French Finance Minister Bruno Le Maire, who had clashed with former U.S. President Donald Trump’s administration over international taxation, said he welcomed Yellen’s pledge.
“A global agreement on international taxation is now within reach,” he said. “We must seize this historic opportunity.”
The proposed U.S. minimum is higher than that discussed so far at the OECD, which has been closer to 12.5% and happens to be the current Irish corporate tax rate.
It was unclear what progress G20 finance leaders may be able to make in tax discussions on Wednesday.

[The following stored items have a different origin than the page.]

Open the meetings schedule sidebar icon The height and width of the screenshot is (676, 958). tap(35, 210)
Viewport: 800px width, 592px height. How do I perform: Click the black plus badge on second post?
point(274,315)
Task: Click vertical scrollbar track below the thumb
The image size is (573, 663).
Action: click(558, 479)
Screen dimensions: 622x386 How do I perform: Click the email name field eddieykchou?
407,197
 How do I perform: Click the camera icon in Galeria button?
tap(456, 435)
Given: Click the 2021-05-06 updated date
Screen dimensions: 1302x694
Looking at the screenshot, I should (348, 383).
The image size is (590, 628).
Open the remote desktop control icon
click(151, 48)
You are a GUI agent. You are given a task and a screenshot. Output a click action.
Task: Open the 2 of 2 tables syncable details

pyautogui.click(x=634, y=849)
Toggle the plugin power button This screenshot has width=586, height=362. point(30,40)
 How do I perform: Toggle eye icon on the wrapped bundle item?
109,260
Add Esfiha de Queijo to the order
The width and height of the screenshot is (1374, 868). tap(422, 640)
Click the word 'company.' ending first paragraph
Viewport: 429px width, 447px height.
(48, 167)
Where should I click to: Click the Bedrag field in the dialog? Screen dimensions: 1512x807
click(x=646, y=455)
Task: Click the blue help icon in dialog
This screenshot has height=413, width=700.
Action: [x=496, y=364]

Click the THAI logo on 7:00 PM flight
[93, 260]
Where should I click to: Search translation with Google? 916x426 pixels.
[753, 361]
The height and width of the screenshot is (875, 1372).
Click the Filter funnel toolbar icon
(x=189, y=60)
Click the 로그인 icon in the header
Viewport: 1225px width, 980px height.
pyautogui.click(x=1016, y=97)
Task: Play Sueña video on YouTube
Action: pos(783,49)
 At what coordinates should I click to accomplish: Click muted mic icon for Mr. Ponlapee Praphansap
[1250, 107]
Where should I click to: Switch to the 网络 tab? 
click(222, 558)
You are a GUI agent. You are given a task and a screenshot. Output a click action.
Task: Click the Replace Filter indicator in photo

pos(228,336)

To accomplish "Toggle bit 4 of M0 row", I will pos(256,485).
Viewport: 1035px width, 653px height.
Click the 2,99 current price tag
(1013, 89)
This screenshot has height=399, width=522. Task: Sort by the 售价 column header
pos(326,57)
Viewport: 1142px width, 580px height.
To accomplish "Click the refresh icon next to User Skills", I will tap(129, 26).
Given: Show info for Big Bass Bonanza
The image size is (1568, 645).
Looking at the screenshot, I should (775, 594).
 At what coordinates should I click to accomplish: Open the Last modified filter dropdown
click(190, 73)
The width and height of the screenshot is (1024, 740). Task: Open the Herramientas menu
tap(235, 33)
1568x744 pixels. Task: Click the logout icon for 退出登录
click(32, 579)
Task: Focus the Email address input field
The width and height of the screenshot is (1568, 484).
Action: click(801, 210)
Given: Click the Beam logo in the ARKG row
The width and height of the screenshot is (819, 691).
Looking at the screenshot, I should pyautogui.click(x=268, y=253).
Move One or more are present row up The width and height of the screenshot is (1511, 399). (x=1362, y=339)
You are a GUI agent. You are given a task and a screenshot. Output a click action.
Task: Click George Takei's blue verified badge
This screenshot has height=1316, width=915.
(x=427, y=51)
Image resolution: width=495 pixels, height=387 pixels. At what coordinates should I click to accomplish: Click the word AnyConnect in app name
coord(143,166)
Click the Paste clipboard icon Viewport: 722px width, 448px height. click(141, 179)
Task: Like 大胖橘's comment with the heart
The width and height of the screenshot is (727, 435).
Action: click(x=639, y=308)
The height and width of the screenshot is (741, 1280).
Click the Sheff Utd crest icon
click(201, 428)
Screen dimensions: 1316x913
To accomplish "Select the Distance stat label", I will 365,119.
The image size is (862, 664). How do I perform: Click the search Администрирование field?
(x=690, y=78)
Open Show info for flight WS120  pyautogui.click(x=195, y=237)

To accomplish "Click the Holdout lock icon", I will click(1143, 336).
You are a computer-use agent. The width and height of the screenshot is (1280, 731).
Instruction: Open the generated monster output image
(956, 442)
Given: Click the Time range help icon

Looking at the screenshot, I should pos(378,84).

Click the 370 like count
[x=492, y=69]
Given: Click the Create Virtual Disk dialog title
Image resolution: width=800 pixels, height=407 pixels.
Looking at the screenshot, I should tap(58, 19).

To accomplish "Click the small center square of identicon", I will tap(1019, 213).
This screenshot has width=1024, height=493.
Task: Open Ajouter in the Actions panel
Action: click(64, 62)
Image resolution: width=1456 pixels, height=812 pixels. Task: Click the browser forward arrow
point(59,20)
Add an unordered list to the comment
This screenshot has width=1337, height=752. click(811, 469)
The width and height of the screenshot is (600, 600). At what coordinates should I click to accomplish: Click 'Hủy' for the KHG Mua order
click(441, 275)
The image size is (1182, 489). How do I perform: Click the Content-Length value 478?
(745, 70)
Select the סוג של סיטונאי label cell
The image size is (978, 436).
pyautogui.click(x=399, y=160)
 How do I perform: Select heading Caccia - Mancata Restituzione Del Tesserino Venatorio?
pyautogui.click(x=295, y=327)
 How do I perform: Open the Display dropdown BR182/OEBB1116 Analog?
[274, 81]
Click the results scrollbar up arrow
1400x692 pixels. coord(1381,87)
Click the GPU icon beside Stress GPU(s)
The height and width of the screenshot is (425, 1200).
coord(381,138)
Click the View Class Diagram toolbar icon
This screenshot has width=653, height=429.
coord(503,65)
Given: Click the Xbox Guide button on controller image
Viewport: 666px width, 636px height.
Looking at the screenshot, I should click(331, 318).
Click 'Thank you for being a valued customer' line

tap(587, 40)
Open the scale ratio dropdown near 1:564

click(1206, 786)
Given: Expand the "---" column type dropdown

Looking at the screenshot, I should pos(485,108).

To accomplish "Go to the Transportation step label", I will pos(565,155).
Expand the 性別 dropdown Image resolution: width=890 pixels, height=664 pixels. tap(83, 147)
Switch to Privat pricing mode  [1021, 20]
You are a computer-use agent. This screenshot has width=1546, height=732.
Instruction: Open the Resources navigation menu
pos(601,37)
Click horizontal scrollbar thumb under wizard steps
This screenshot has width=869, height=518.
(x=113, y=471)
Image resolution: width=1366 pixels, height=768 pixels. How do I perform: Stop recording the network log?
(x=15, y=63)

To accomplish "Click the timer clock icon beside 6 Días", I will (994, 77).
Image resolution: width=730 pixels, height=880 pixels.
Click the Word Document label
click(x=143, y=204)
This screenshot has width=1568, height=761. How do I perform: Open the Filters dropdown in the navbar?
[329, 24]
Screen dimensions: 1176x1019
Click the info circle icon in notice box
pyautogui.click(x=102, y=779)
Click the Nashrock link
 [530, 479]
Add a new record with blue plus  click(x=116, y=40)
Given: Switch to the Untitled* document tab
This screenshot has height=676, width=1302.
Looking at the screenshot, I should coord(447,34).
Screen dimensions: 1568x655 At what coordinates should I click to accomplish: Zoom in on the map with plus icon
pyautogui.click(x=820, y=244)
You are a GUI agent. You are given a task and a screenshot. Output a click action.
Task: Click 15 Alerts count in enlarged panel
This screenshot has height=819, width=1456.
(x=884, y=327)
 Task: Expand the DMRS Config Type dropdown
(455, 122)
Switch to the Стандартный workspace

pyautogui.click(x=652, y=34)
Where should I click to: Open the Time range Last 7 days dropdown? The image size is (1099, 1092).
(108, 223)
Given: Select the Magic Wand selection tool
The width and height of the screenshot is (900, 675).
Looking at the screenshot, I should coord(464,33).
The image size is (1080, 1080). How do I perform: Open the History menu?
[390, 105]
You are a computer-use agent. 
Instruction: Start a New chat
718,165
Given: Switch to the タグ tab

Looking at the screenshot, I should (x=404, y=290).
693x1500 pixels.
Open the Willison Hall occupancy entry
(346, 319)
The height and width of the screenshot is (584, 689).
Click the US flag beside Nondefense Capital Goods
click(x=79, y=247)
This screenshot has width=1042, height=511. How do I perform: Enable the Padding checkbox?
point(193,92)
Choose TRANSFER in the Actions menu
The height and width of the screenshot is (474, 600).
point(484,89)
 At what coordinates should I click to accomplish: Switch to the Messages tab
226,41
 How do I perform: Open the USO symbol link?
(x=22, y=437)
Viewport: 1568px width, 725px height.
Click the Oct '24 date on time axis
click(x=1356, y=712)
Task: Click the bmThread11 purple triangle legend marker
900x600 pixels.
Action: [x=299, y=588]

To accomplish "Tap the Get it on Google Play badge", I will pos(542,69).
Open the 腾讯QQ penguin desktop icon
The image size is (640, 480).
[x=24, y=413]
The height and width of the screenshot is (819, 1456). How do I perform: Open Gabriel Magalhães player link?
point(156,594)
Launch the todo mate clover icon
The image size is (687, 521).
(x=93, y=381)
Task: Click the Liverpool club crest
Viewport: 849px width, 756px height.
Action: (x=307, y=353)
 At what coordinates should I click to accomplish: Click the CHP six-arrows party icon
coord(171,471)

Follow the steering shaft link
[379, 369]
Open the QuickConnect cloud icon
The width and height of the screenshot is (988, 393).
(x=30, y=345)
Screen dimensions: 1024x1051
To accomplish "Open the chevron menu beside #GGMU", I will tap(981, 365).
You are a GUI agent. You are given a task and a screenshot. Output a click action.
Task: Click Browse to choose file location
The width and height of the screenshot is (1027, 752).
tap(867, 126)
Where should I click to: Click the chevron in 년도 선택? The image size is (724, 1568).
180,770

Communique language drafted earlier this week and seen by Reuters was inconclusive: “We will continue our cooperation for a globally fair, sustainable and modern international tax system,” G20 officials wrote, adding they remain committed to reaching consensus by mid-2021.
International Monetary Fund chief economist Gita Gopinath also said the IMF had long backed a global minimum tax, calling corporate tax avoidance “a big concern” for the global economy.
Irish Finance Minister Paschal Donohoe voiced concerns about how a global minimum rate would affect a smaller economy such as Ireland’s, which had chosen a low-tax model to attract international investment.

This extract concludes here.